Yes, it comes up in late summer of 2017.

Jeff Bronchick

Got it, okay. So, that would be part of the plan?

Tom Minichiello

Well, late summer of calendar 2017. It’s – that’s 18 months away. Yes, it would be fiscal 2018.

Jeff Bronchick

Got it. And just as so we need know, obviously, there is seasonal issues and obviously there’s to-and-fro of big customers, which difficult, whatever have visibility in them sometimes, but when you look at the revenue increases you’re starting to see both by being more effective, by having the bodies there, I mean, is the increase that you’re seeing, are these – we had a great quarter and we have to fight it out for next quarter again or is there some contracts or pace of building or I [indiscernible] is that – this is legs that you can look out, maybe not five years, but you might get 18 months of improvement based upon the kinds of work you’re doing now.

Tom Minichiello

Yes. It’s not happening to the extent that we want, but it’s certainly better than it was last year, primarily among the customers that are big in the outside plant area. There is the program that’s called CAF2, the Connect America Fund and that funding precipitates build outs over a number of years. And some of those folks are good customers of ours and so we’re starting to see that revenue come in and we know that revenue will last over time. And it helps us a lot because it lets us manage our supply chain better. And again, lets us plan over the – out into the future.
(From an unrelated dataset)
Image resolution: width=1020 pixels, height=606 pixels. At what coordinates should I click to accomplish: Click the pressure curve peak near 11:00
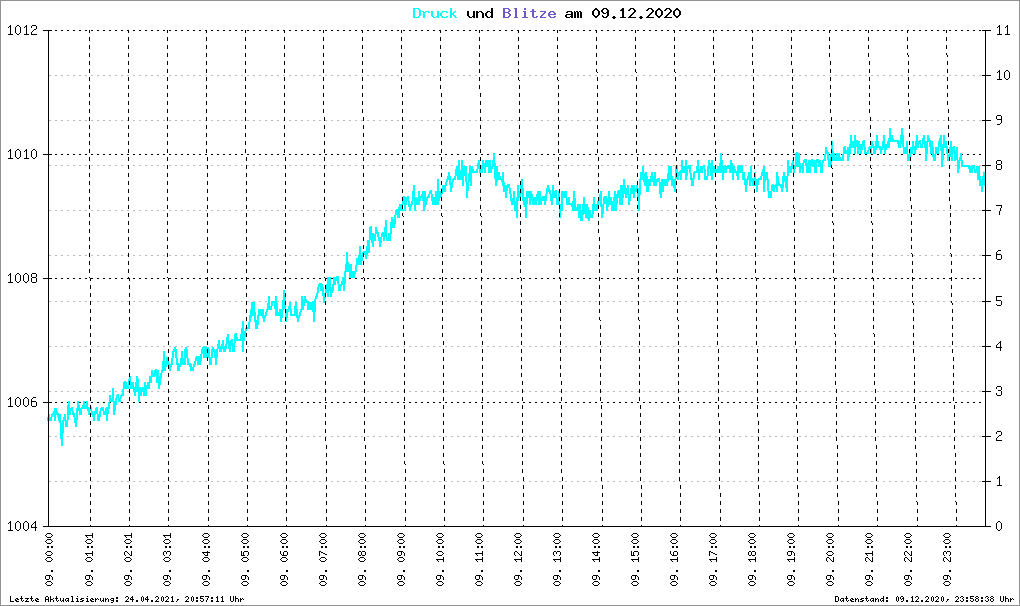tap(492, 157)
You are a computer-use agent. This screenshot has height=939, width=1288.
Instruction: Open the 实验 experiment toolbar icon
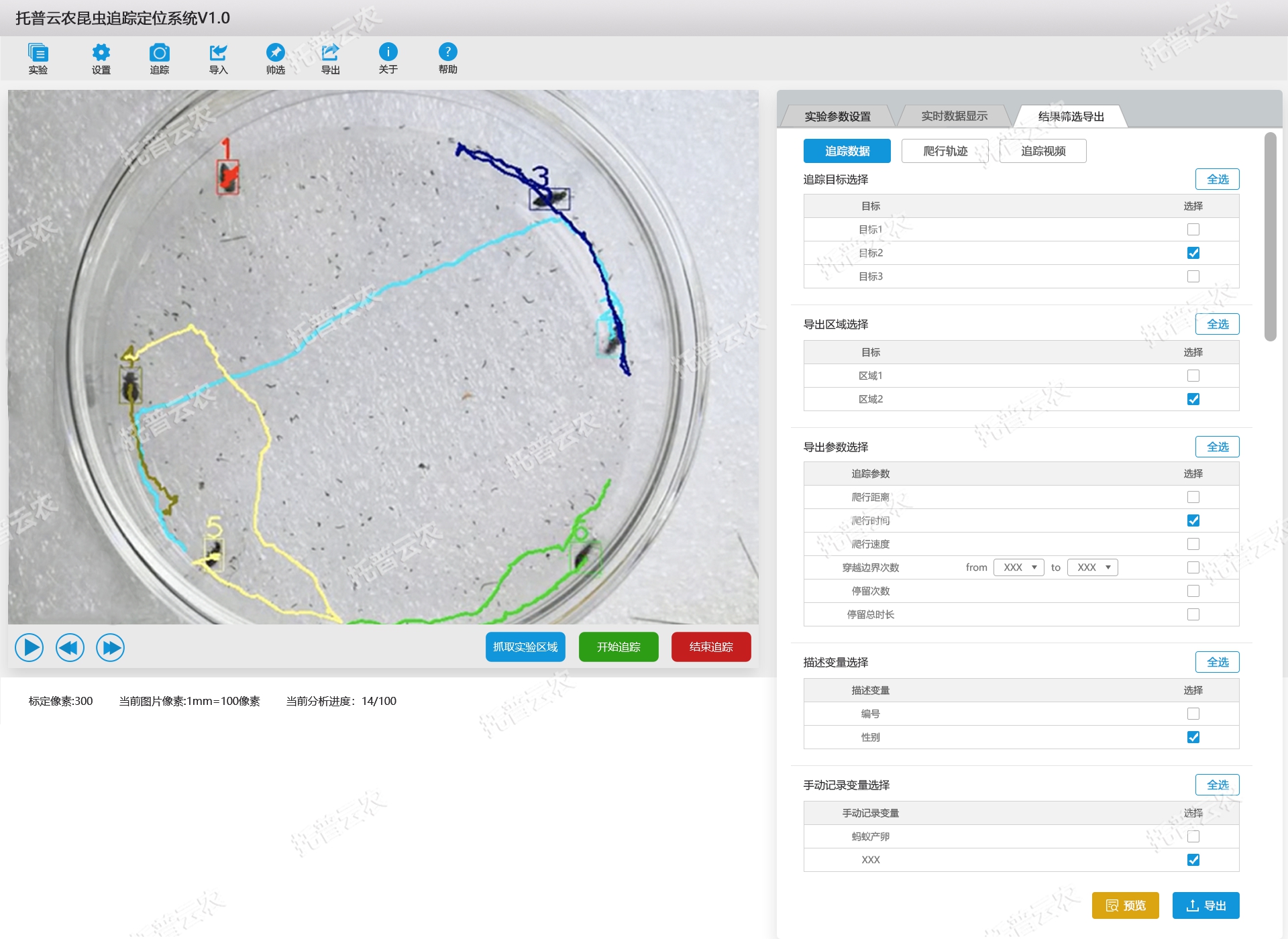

So we are actively working on getting more of the type of repeatable revenue that you’re talking about. The other area where we’re focusing – just starting to focuses in the services area because again that leads usually to recurring revenue.

Jeff Bronchick

And when you look at sort of the capacity of both the organization and your manufacturing, I mean, and maybe the addressable market and your relative side, I mean how do you look at, you look at the company just as terribly under utilized and sort of just getting going with sort of the new efforts and the new team or – even I’m trying to say it’s like you look at addressable markets or look at the revenue of this company. But they run what a great quarter, but it seems like there is enormous under utilization and the company could be two or three times its size, properly executed in the decent environment. How do you look at that?

Tom Gruenwald

Well, that’s exactly our thesis coming in here last year that the company suffered from both lack of execution and under utilization. And we’ve made a lot of progress in execution. We’ve made a lot of progress in moving the culture to one of execution oriented and accountability. And it is under utilized and that’s our plan, that’s why we initially focused on sales because a lot of the fundamental processes in the company could support a bigger company.

Jeff Bronchick

Great. All right, thank you.

Tom Gruenwald

Sure.

Operator

[Operator Instructions] And we have no further questions at this time. I will now turn it back to Tom Minichiello for closing remarks.

Tom Minichiello

Well, thank you everyone for joining us today. We look forward to speaking with you again in the near future. Thanks.

Operator

Ladies and gentlemen, this concludes today’s conference. Thank you for joining. You may now disconnect.